Ce fut un bien beau et bien solennel instant que celui où je pus contempler en toute liberté ce type merveilleux des races du passé. Elle avait dix-huit ans, paraissait douce, ne se rendant pas bien compte de ce qui se passait, s’étonnant que je la trouvasse belle. Je lui demandai de renoncer à cet affreux nom de Sydonie, qui ne rappelait en rien l’âge du renne ; elle y consentit et prit celui d’Èva. Elle parut heureuse de mon attention. Quant à moi, j’étais le plus satisfait des hommes. Je la vois encore comme elle m’apparut cette première fois. Et maintenant qu’elle est morte, que j’ai son squelette, je puis mieux vous la décrire encore.
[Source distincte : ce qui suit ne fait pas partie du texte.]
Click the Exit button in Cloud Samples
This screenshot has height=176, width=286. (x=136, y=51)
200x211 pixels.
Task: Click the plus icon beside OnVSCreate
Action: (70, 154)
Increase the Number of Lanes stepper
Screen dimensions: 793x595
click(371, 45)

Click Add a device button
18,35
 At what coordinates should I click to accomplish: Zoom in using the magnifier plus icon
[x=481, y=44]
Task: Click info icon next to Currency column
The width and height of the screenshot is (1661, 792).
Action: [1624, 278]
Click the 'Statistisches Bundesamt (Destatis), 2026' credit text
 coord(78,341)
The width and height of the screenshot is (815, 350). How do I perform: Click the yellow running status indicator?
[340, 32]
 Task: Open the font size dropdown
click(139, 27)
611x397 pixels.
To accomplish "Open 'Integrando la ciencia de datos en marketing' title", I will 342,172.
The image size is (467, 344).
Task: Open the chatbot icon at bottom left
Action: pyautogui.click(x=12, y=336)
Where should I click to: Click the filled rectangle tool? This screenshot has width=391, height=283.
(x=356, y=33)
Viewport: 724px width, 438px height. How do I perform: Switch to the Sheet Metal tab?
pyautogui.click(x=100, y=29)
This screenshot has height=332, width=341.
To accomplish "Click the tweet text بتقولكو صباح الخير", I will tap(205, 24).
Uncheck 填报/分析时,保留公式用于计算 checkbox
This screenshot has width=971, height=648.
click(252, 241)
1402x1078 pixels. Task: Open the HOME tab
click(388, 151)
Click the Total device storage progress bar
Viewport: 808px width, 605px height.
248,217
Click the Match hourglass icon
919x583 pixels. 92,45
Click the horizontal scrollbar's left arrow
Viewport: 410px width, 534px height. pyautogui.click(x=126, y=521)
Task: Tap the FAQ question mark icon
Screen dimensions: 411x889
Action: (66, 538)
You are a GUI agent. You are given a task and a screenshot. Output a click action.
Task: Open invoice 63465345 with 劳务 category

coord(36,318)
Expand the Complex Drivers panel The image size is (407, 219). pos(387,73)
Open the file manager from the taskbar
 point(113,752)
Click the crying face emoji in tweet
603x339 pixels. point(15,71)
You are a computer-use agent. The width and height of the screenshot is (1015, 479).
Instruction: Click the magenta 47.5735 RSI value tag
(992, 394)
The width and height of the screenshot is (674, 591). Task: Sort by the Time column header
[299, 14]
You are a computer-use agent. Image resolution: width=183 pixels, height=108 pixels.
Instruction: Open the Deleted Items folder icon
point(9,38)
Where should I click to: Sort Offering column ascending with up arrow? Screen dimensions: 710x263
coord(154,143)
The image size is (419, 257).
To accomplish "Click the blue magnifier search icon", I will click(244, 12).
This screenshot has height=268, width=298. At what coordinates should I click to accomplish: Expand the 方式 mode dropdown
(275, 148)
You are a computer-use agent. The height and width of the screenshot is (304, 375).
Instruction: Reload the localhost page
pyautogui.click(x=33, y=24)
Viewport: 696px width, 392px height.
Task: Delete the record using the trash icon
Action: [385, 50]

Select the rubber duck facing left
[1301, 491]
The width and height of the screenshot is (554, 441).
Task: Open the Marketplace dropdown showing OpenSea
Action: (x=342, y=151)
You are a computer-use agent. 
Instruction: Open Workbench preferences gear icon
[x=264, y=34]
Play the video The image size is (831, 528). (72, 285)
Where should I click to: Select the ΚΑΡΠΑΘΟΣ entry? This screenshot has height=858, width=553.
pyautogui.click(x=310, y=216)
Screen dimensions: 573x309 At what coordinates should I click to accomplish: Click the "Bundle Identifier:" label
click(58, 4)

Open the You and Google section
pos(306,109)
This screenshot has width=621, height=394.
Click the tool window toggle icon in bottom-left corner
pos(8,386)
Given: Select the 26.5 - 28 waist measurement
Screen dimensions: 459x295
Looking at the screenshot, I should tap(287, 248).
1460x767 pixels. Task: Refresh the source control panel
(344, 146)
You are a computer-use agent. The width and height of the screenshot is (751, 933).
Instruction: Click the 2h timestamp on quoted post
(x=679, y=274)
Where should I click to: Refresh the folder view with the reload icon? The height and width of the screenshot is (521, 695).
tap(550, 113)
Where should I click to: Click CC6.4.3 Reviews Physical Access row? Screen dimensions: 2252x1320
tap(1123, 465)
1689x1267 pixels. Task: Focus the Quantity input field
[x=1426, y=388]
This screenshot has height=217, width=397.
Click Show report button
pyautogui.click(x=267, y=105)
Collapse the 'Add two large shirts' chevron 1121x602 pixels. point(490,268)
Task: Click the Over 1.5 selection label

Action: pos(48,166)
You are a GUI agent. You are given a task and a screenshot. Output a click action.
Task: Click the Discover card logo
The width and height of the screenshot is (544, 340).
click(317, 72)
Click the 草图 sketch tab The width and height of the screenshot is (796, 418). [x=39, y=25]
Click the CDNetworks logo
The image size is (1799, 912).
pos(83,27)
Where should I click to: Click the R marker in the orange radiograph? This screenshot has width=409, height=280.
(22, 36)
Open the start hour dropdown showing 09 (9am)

Le crâne est platycéphale et acrocéphale. Regardé de face, il offre un front fuyant surtout vers le haut, et même vers les tempes. Il est très légèrement voûté en haut. La glabelle est saillante. Les deux arcs sourciliers se rencontrent, limitant un espace triangulaire qui les sépare. Les orbites sont carrées, émoussées aux angles, largement ouvertes et dirigées un peu en dehors. Les yeux sont noirs et saillants avec une forte divergence dans le regard.
Comme je vous le disais, la racine du nez était et est encore épaisse en haut, déprimée en avant. Les os nasaux sont insérés fortement en haut de la racine et réunis en courbes légères. Le nez est osseux et court ; il était aplati, comme l’indique l’ouverture pyramidale très haute et triangulaire. La région malaire a des traits absolument caractéristiques, car je dois bien vous avouer que j’admire encore plus ma femme depuis qu’elle est morte que je ne le faisais de son vivant. Ses ossements seuls m’ont absolument révélé quel trésor je possédais, et dont vous-même devez comprendre tout le prix si vous avez sous les yeux les mémoires sur l’âge du renne.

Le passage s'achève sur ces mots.